Itto Ogami era o ceifador oficial do Shogun. Seu trabalho se dava durante as cerimônias de Harakiri, onde ele desferia o golpe final no Lorde que morreria. De uma habilidade extrema com a espada, era invejado por todos e sua posição era cobiçada por muitos. Em especial, pelo clã Yagiu, cuja posição no Shogunato era inferior à de Ogami. Para ascender na hierarquia, eles decidem realizar uma trama cruel e perversa, resultando na morte da esposa de Ogami e em sua incriminação como traidor.
Itto jura então se vingar de todos os que tramaram contra ele e mataram sua esposa. Ele passa então a ser um fugitivo, sempre oferecendo seus serviços a quem puder pagar, sejam os pagadores cruéis ou não, e independente do fato de seus alvos merecerem ou não a morte. Nessa tarefa carrega consigo seu único filho, Daigoro, vivendo ambos o chamado “Caminho do Meifumadô”.
Não só os traços dos desenhos, todos em nanquim, são excelentes, como também o são o contexto dos diversos contos e situações vividas pelos personagens. Bem, informações detalhadas podem ser encontradas lá no Fanboy.com.br.
Quanto àquela pérola de cultura a qual me referia, segue o texto:
Para o Zen-Budismo, é necessário um árduo treinamento, muito mais físico que mental, para se alcançar a iluminação.

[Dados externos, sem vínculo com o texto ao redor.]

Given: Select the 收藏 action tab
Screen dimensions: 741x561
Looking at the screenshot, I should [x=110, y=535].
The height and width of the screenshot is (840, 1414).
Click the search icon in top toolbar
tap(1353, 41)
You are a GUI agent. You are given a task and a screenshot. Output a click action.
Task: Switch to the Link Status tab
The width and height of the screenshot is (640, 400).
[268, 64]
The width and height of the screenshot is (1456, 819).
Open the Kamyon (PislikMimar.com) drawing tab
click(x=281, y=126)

Trata-se de controlar o corpo e suas fraquezas com a força de vontade do praticante.
O zen-budista crê que o ideal é ser o soberano das próprias necessidades, é ser capaz de adaptar o mundo a si e não o contrário.

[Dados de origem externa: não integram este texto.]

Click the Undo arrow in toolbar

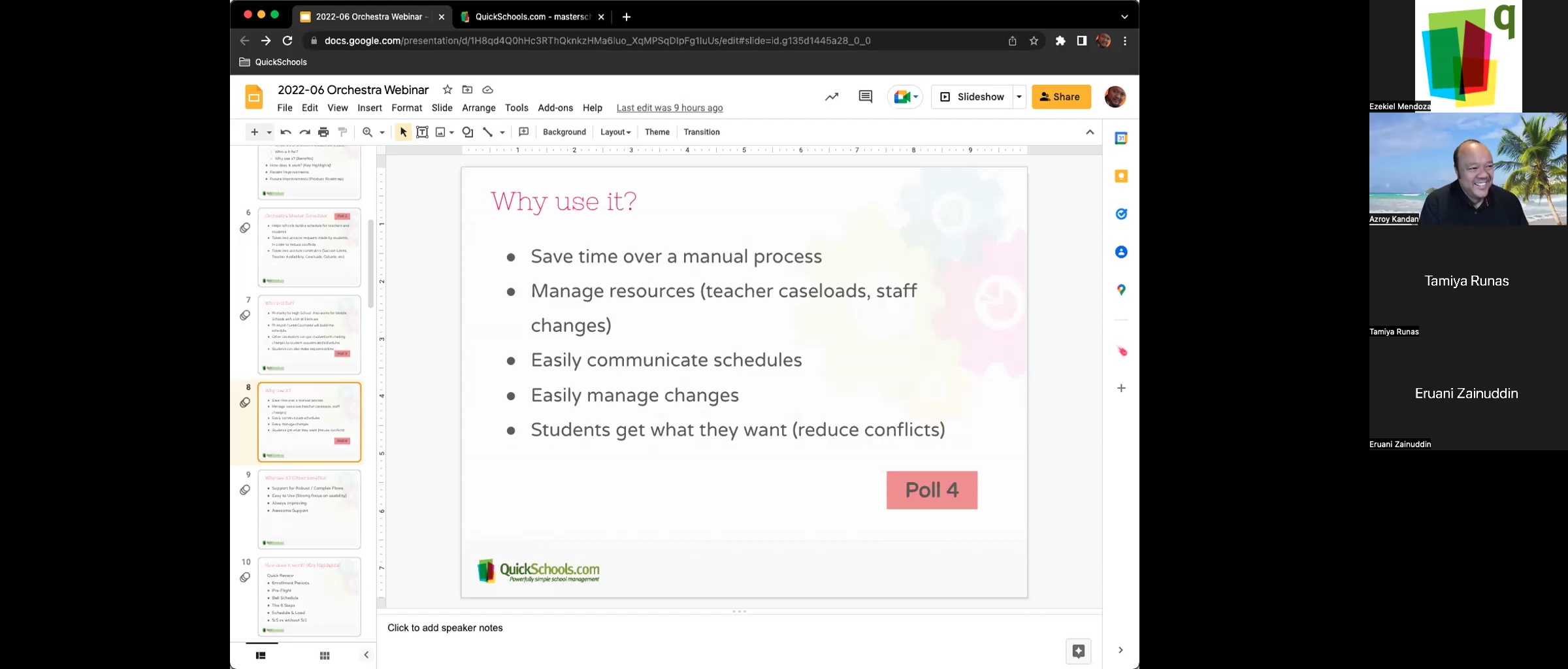click(286, 132)
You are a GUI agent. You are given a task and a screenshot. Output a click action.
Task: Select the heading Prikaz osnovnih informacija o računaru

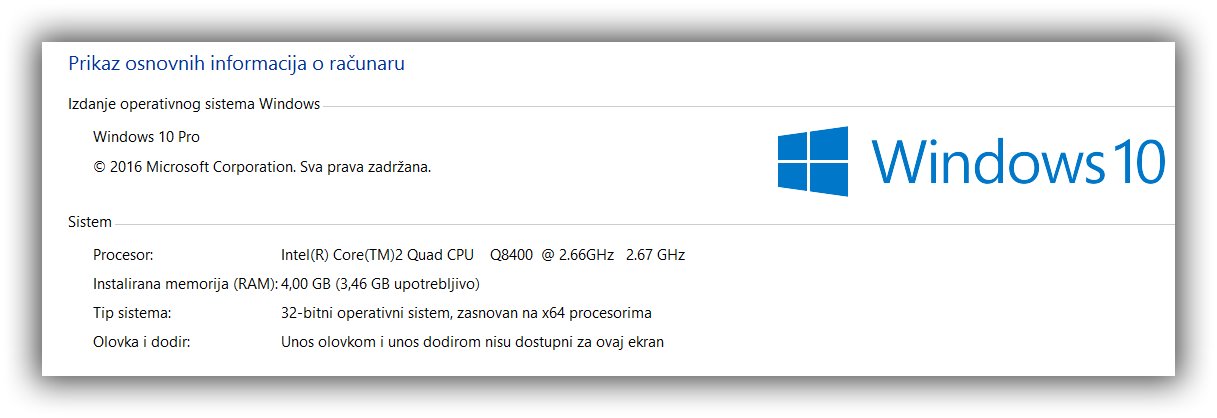pos(236,64)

Deve-se possuir a riqueza e não ser possuída por ela, deve-se usufruir da diversão e não ser controlado por ela. A seguir, o praticante deve ser capaz de submeter o próprio corpo às escolhas feitas por sua mente, uma vez que mesmo sabendo o que é o melhor a ser feito, o corpo tem a tendência em manter-se fiel aos vícios aos quais estava acostumado. Assim, tanto a determinação da soberania sobre o corpo quanto o controle dos vícios são fundamentais para o zen-budista, pois a fama, a ganância, o orgulho e a intolerância formam as quatro paredes que encarceram o pobre de espírito. O que nos leva ao terceiro passo, que é ter controle sobre as próprias paixões, isto é, o ideal é que o praticante não se abale nem com o infortúnio nem com a boa sorte, permitindo que se concentre em seu real objetivo, a iluminação.
Ao que parece, não só Itto e Retsudô como o próprio Daigoro dominam a prática zazén, a meditação sedente, prática mental que busca o esquecimento do próprio Eu, combatendo o egoísmo e procurando a integração com o mundo ao redor. Tal prática permitiria ao zen-budista manter-se inabalável diante das mais terríveis intempéries, ou das mais inebriantes paixões, fazendo com que, aos olhos dos leigos, ganhassem aparência sobrenatural. Ou seja, ser capaz de encarar com naturalidade ou mesmo com indiferença aquilo que choca ou paralisa as pessoas normais.